== Material provided ==
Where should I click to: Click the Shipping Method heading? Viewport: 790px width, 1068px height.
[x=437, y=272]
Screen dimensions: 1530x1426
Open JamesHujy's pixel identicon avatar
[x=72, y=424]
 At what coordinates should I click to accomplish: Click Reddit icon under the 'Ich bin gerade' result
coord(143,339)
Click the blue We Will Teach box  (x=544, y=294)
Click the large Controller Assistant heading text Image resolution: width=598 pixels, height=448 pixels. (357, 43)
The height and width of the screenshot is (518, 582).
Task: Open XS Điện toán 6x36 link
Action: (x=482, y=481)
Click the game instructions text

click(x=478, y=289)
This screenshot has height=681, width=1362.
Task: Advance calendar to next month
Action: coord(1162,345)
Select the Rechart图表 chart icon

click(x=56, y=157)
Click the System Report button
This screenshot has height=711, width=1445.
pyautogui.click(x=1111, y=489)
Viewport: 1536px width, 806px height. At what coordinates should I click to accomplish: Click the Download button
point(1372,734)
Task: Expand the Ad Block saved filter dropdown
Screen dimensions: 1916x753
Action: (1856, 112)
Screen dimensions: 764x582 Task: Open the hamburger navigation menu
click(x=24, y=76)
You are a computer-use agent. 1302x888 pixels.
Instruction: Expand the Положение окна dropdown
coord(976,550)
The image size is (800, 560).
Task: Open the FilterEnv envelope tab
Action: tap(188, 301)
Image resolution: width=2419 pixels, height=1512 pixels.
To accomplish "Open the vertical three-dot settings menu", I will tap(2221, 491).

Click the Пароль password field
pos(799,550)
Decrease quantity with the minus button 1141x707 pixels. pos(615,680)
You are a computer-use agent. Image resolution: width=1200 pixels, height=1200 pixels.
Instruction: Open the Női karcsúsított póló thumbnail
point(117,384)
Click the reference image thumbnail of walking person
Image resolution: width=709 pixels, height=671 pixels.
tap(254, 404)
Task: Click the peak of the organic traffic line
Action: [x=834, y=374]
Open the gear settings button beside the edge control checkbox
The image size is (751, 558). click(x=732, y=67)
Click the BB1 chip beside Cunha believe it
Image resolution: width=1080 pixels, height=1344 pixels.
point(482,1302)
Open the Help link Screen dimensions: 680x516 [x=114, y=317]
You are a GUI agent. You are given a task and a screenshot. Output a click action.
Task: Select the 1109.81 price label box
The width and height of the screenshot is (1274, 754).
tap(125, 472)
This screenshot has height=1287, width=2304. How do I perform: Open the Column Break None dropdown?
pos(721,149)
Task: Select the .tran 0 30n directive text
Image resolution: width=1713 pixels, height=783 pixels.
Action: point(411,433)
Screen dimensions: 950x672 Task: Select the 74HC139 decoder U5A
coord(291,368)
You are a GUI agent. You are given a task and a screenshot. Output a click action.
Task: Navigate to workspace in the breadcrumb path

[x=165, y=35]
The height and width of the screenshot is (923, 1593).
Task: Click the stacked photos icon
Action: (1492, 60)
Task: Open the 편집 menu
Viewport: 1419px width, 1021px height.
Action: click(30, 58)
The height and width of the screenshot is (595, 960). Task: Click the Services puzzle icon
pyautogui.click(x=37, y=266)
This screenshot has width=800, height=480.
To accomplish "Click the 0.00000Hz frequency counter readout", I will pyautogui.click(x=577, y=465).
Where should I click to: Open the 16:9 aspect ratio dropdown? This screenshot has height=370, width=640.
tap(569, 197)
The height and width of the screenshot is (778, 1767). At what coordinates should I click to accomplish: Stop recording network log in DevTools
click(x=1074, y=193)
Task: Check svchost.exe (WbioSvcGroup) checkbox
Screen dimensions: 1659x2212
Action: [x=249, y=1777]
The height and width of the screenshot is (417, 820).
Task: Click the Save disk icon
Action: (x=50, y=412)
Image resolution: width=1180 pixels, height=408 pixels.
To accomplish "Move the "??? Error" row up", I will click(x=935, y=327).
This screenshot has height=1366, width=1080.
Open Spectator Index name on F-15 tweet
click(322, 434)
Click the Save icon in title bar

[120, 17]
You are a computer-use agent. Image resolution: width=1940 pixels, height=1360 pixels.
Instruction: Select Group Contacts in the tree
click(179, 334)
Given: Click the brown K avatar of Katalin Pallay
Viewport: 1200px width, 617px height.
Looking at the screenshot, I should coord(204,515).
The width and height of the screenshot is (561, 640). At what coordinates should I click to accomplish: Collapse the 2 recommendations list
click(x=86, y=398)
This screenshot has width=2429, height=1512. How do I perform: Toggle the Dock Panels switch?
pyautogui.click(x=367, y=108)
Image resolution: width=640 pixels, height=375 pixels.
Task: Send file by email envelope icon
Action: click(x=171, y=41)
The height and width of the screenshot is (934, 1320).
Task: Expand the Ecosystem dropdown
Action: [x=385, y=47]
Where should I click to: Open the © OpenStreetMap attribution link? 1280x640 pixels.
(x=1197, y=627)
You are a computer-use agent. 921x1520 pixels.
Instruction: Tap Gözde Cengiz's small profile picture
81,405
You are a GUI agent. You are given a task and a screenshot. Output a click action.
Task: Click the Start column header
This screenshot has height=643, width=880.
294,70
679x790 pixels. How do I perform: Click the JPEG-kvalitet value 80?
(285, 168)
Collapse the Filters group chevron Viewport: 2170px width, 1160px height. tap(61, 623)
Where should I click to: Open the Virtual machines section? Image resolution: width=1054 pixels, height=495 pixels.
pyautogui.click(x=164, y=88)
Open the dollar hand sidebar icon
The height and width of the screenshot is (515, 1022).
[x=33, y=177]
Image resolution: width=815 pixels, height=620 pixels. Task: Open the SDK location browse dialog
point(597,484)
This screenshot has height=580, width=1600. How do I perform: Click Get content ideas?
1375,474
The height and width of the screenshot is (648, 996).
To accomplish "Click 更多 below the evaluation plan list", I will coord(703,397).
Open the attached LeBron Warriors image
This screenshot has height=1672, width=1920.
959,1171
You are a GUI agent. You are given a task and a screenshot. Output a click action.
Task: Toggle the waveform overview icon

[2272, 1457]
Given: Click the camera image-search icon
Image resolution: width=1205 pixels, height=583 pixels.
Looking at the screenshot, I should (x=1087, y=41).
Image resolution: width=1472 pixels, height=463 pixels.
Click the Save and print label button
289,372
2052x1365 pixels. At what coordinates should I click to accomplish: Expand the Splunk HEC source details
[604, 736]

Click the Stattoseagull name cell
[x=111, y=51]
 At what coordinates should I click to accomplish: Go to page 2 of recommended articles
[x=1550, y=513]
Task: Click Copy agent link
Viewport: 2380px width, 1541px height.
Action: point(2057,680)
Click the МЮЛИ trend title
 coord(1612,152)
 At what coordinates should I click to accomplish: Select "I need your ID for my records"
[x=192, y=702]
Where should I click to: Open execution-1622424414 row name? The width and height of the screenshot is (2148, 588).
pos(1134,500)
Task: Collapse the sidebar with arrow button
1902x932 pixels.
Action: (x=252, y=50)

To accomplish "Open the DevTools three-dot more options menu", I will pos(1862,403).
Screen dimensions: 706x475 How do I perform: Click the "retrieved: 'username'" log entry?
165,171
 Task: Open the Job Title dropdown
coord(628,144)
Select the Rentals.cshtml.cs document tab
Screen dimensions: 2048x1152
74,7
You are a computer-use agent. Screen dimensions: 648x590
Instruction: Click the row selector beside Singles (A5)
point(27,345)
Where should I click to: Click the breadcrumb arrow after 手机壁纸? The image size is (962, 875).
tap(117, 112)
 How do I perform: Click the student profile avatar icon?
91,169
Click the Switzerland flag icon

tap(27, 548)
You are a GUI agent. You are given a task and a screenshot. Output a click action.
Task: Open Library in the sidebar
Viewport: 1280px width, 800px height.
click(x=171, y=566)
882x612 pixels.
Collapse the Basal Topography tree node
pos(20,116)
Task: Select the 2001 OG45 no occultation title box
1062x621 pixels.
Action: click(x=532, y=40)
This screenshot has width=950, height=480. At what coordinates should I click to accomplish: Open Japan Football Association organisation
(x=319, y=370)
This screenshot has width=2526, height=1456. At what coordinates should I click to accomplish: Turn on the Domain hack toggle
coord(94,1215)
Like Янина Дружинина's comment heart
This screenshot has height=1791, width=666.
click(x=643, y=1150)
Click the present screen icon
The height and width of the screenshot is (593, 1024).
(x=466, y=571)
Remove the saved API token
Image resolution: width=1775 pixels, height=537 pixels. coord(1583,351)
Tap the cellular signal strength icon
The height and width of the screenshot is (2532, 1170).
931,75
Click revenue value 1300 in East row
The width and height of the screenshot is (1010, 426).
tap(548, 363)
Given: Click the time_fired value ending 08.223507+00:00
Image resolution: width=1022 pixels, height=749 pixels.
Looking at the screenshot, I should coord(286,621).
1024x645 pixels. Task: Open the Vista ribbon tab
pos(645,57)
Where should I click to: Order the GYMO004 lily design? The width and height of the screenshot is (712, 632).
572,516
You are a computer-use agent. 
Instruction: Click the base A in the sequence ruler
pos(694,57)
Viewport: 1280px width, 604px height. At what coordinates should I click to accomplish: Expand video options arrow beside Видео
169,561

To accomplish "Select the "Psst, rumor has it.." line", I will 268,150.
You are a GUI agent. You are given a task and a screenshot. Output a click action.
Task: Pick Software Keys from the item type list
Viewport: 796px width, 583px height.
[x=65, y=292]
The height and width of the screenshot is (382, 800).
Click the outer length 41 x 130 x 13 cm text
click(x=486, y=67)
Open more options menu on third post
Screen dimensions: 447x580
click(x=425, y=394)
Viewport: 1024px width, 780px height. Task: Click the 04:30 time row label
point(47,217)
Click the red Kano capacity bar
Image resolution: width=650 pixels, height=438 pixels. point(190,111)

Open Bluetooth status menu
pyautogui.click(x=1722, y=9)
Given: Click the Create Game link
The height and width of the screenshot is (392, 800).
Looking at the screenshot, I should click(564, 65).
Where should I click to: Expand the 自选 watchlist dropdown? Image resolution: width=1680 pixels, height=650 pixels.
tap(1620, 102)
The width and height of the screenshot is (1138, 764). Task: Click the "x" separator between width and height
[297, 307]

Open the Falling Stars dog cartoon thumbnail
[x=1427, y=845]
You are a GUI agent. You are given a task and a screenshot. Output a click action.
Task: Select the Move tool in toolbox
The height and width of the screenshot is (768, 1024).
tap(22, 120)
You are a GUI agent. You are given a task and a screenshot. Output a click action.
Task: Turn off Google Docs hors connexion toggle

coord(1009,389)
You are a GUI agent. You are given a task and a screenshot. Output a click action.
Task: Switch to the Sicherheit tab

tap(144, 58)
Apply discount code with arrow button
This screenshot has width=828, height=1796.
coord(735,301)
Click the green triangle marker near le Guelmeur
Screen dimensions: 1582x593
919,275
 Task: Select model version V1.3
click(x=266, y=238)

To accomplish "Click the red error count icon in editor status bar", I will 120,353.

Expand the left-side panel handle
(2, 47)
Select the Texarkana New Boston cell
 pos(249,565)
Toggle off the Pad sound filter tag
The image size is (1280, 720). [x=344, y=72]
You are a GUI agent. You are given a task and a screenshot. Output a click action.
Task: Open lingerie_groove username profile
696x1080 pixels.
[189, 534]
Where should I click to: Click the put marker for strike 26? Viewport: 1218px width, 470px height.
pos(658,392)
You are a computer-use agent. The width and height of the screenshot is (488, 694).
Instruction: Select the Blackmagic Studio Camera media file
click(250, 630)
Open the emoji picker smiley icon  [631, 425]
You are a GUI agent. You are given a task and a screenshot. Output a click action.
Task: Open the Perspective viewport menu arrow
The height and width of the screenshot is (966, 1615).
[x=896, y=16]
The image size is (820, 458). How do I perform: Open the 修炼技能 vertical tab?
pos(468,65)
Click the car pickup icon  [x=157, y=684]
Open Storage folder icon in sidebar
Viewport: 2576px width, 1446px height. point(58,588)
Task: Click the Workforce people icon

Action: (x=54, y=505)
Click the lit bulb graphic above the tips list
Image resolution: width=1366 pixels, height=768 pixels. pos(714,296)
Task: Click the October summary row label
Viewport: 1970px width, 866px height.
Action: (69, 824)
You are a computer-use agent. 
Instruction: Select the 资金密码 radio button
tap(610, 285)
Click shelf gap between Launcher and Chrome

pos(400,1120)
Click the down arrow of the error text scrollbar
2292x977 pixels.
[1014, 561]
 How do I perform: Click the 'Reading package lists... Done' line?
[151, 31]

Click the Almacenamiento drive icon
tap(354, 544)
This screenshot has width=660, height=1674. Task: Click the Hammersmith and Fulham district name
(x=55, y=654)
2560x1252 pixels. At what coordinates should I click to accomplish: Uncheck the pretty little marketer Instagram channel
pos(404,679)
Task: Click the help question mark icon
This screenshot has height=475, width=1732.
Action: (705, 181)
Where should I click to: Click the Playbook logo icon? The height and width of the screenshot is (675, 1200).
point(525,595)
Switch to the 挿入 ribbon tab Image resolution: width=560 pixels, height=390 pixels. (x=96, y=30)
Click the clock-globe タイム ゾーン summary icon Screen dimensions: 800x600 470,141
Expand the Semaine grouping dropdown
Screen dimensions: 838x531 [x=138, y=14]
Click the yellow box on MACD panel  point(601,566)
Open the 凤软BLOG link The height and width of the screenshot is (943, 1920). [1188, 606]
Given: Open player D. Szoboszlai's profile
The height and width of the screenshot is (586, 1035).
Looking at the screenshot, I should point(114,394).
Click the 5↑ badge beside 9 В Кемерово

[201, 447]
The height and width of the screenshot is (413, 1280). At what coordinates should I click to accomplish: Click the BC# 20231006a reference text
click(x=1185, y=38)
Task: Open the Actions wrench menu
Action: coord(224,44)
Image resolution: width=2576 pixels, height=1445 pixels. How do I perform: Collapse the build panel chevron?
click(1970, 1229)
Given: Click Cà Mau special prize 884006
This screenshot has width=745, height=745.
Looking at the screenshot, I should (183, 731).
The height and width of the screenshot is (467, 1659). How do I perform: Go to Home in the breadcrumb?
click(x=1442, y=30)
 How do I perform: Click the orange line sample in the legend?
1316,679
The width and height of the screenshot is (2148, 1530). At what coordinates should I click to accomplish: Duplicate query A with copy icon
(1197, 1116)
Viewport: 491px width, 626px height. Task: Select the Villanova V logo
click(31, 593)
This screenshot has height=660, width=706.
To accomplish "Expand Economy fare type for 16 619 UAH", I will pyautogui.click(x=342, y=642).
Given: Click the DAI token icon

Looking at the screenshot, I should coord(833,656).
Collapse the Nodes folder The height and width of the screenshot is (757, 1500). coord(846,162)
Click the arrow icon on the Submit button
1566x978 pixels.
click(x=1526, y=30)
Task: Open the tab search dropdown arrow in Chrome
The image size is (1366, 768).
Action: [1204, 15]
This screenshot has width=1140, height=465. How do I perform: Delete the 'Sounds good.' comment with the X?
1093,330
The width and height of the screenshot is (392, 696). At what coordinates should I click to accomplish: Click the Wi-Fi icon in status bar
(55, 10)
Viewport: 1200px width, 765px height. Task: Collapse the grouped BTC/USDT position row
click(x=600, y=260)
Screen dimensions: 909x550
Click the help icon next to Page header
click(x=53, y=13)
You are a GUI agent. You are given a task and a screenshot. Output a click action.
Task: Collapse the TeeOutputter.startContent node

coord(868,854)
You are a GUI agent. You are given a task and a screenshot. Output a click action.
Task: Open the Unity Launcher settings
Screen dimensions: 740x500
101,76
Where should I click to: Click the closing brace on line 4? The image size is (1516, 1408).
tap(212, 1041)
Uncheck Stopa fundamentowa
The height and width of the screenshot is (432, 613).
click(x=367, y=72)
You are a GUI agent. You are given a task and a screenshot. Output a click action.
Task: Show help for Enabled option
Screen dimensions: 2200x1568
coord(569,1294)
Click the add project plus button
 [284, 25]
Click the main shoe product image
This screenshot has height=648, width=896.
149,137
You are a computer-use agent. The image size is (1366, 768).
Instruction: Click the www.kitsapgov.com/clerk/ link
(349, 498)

== Problem statement ==
Please retype the entries above word for word, beginning at the line that contains "You are a computer-use agent. 1302x888" and stopping after the line that contains "Action: tap(188, 301)".

== Exercise result ==
You are a computer-use agent. 1302x888 pixels.
Instruction: Expand the Положение окна dropdown
coord(976,550)
The image size is (800, 560).
Task: Open the FilterEnv envelope tab
Action: tap(188, 301)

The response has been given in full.